§ INFORMATION GIVEN:

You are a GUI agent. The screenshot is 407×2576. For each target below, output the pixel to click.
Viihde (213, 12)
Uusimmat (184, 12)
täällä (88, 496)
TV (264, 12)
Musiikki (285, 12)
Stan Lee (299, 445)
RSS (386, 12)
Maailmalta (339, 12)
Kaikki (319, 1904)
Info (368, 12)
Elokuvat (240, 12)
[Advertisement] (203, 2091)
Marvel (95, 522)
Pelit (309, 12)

...

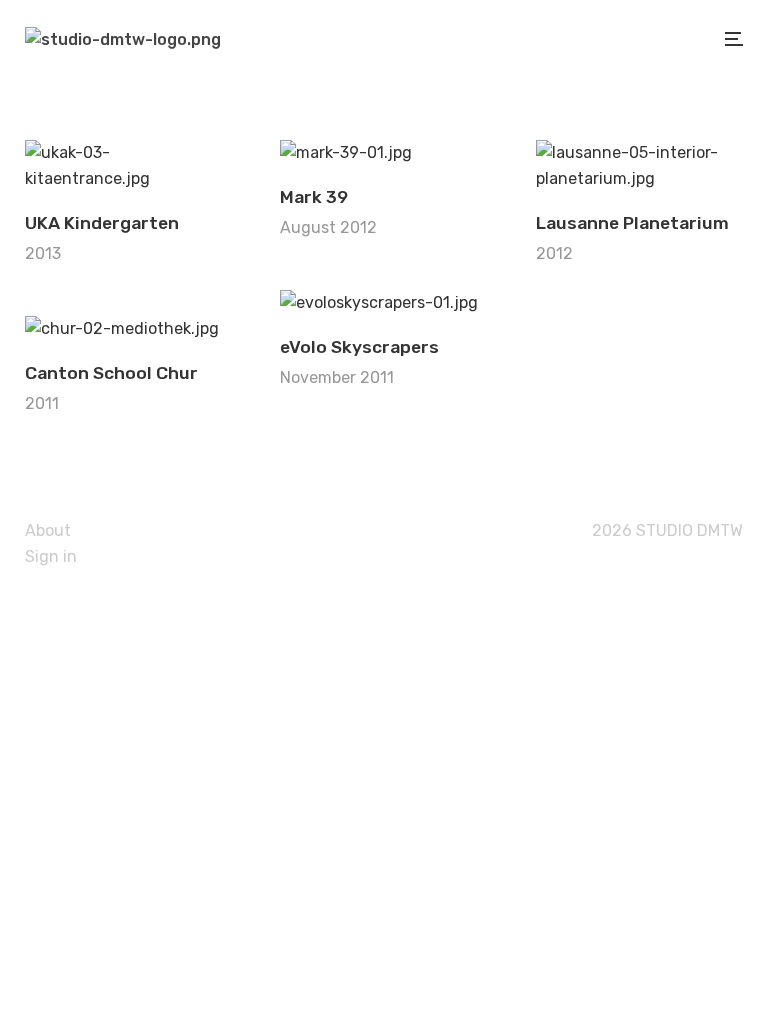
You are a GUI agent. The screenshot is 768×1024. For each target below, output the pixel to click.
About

§ PROBLEM TO WORK ON: For this exercise, repeat exactly the lines of the data above from the one with "Uusimmat (184, 12)" down to the one with "Pelit (309, 12)", both end lines included.

§ SOLUTION TO THIS EXERCISE:
Uusimmat (184, 12)
täällä (88, 496)
TV (264, 12)
Musiikki (285, 12)
Stan Lee (299, 445)
RSS (386, 12)
Maailmalta (339, 12)
Kaikki (319, 1904)
Info (368, 12)
Elokuvat (240, 12)
[Advertisement] (203, 2091)
Marvel (95, 522)
Pelit (309, 12)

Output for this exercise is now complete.